▶ EXERCISE GOAL
Format the lines of the material as a numbered list, starting with the line that contains "The image size is (1366, 727)." and running through the end of the material, both ends included. Omit any blank lines and leave out the pictures.

▶ MATERIAL SUPPLIED
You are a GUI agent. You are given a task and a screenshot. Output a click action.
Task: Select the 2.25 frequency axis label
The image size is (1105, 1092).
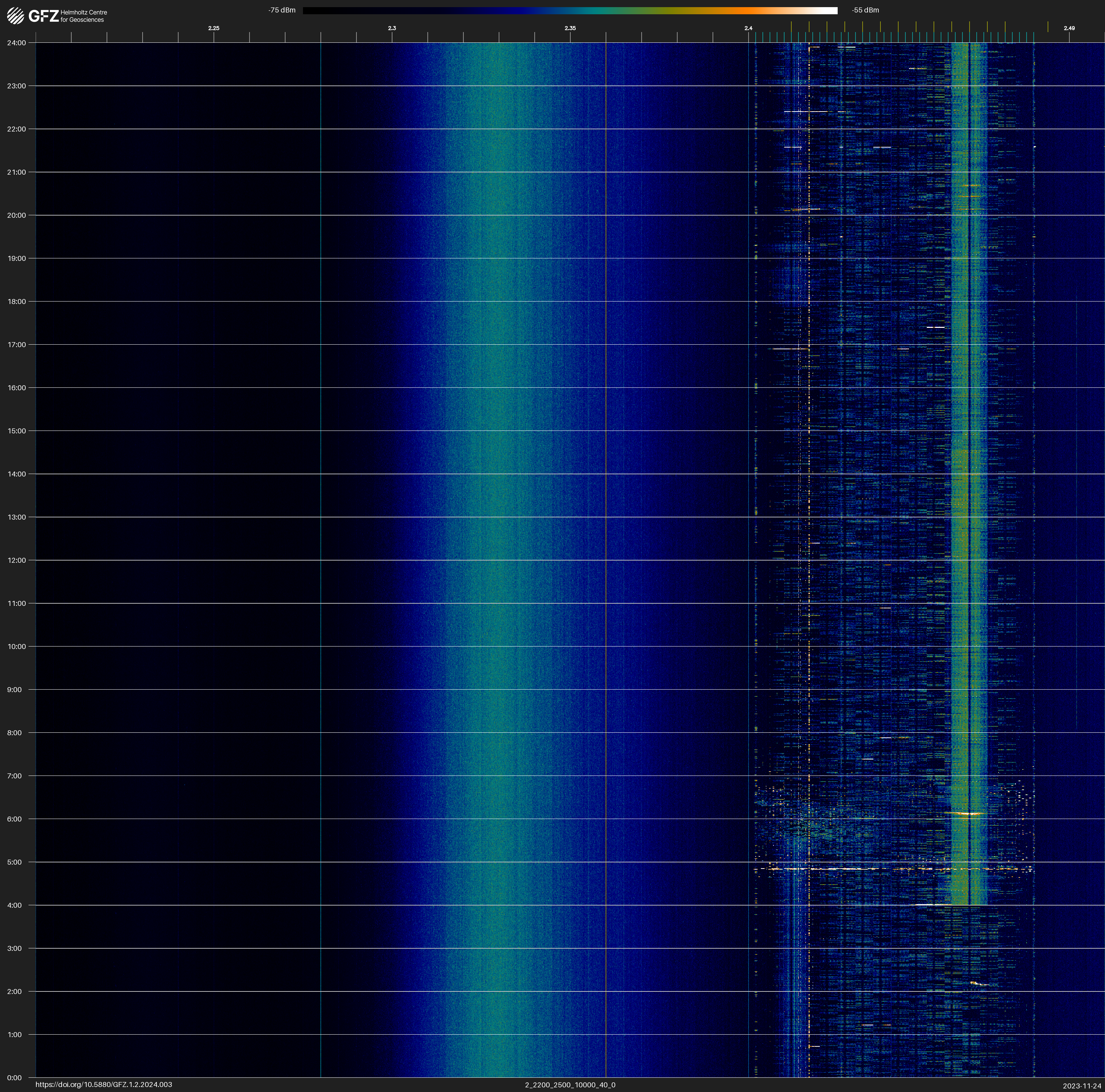tap(213, 28)
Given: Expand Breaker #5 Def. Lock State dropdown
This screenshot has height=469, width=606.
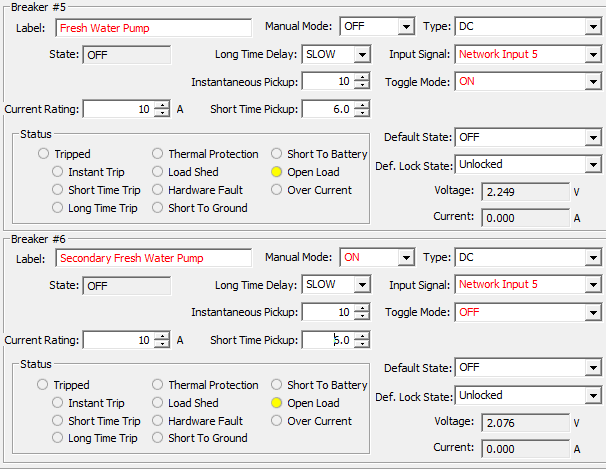Looking at the screenshot, I should click(592, 164).
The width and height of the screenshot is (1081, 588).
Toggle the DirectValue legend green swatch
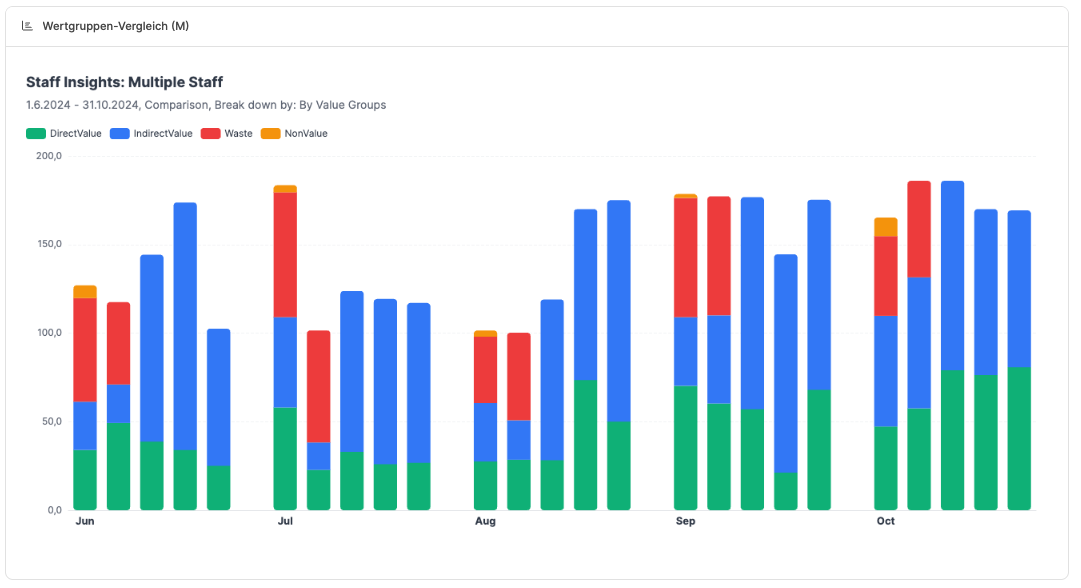pyautogui.click(x=36, y=134)
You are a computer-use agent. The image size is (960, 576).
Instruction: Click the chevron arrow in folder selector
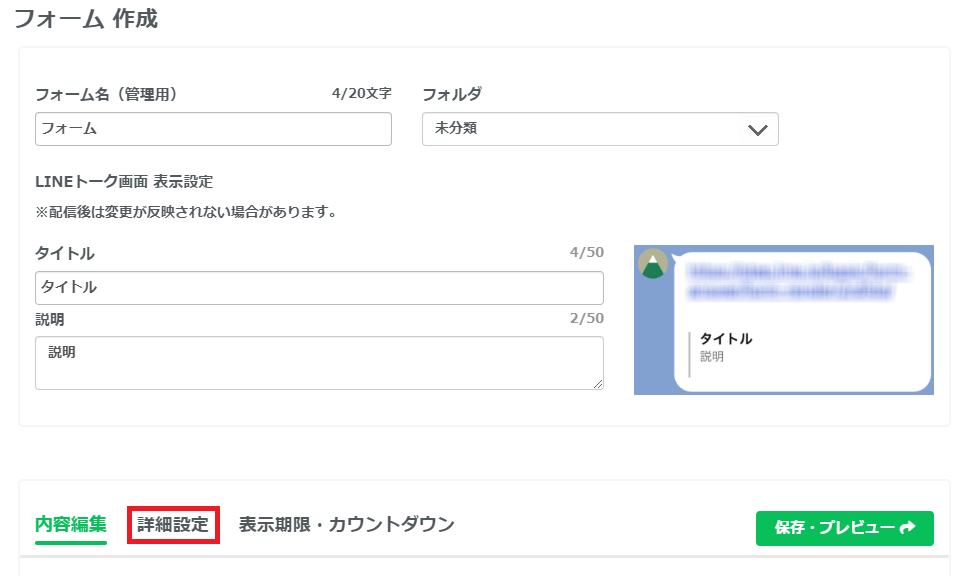point(757,130)
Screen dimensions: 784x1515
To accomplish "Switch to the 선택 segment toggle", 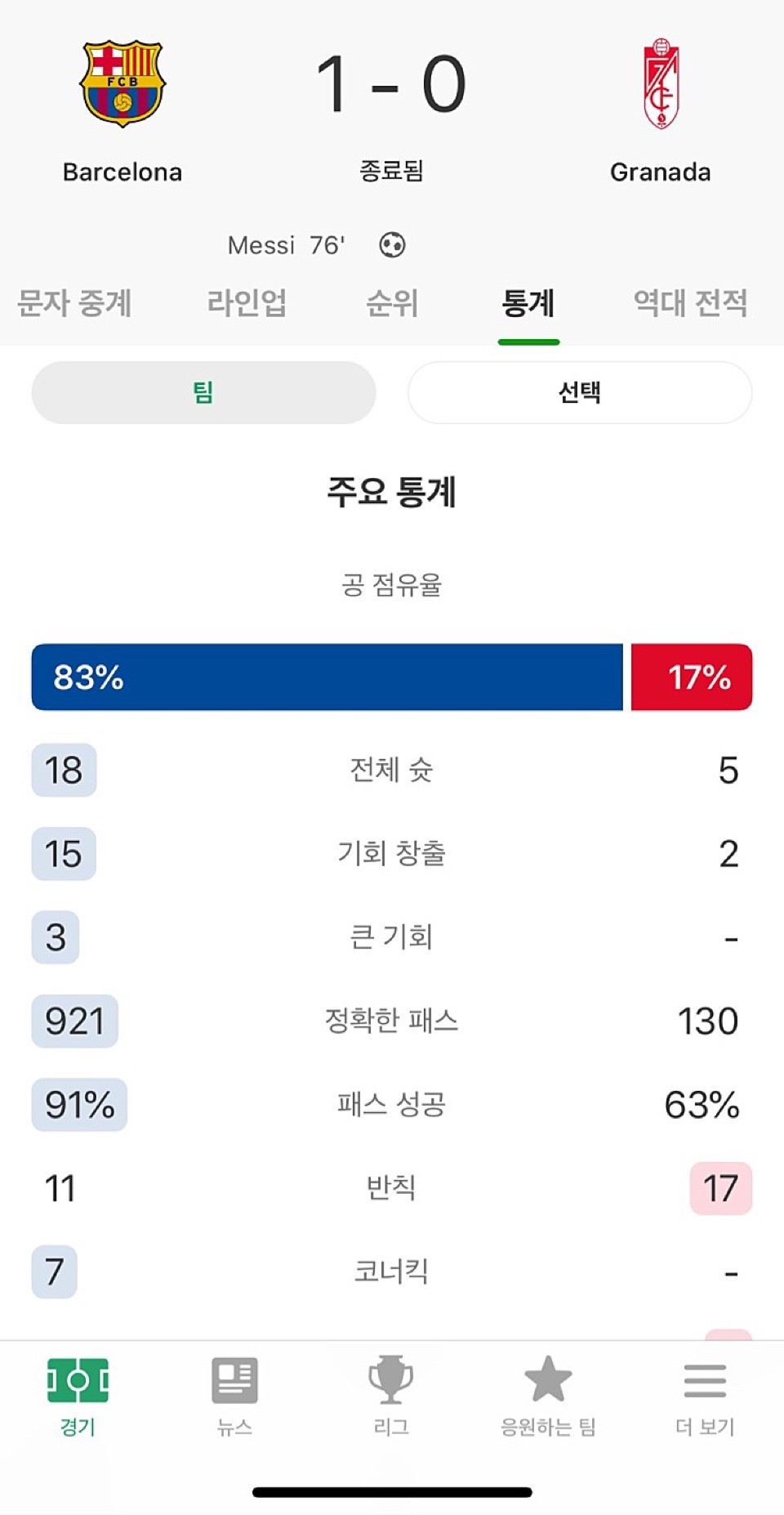I will point(580,393).
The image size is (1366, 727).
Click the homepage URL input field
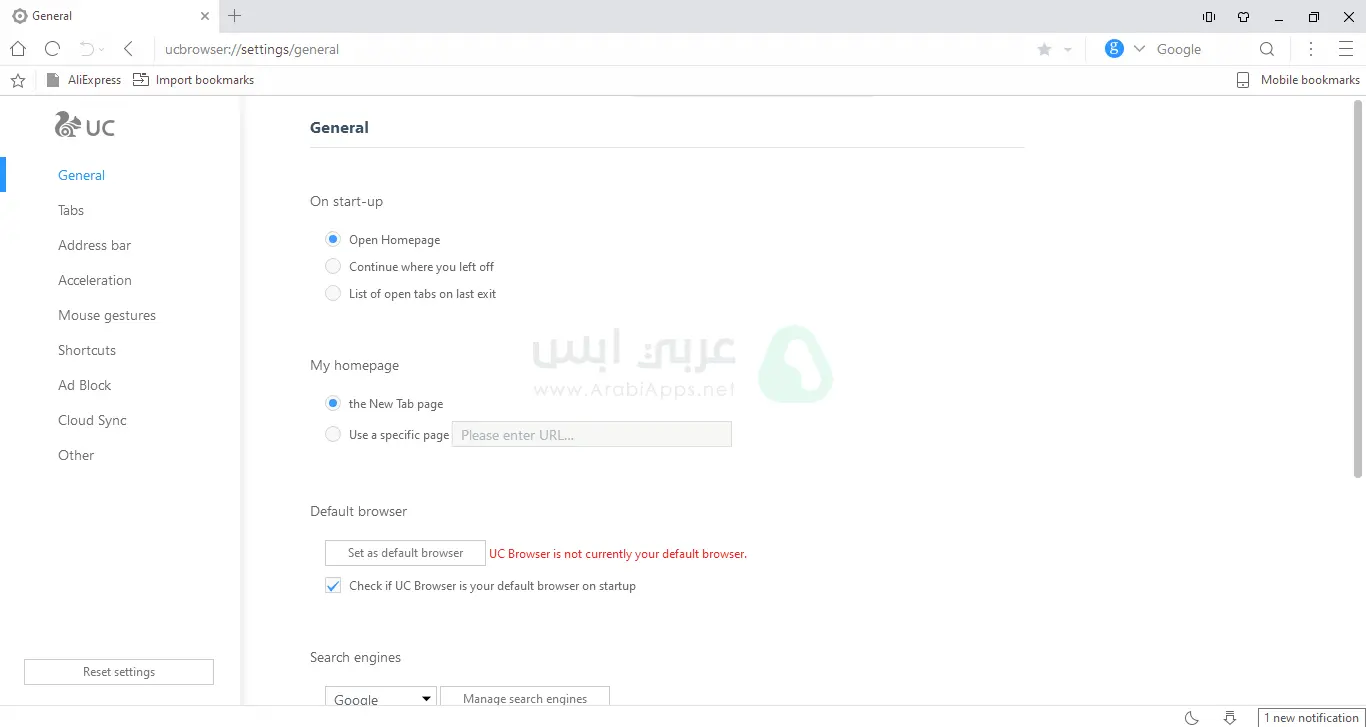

▶ SOLUTION TO THIS PROBLEM
1. The image size is (1366, 727).
2. Click the homepage URL input field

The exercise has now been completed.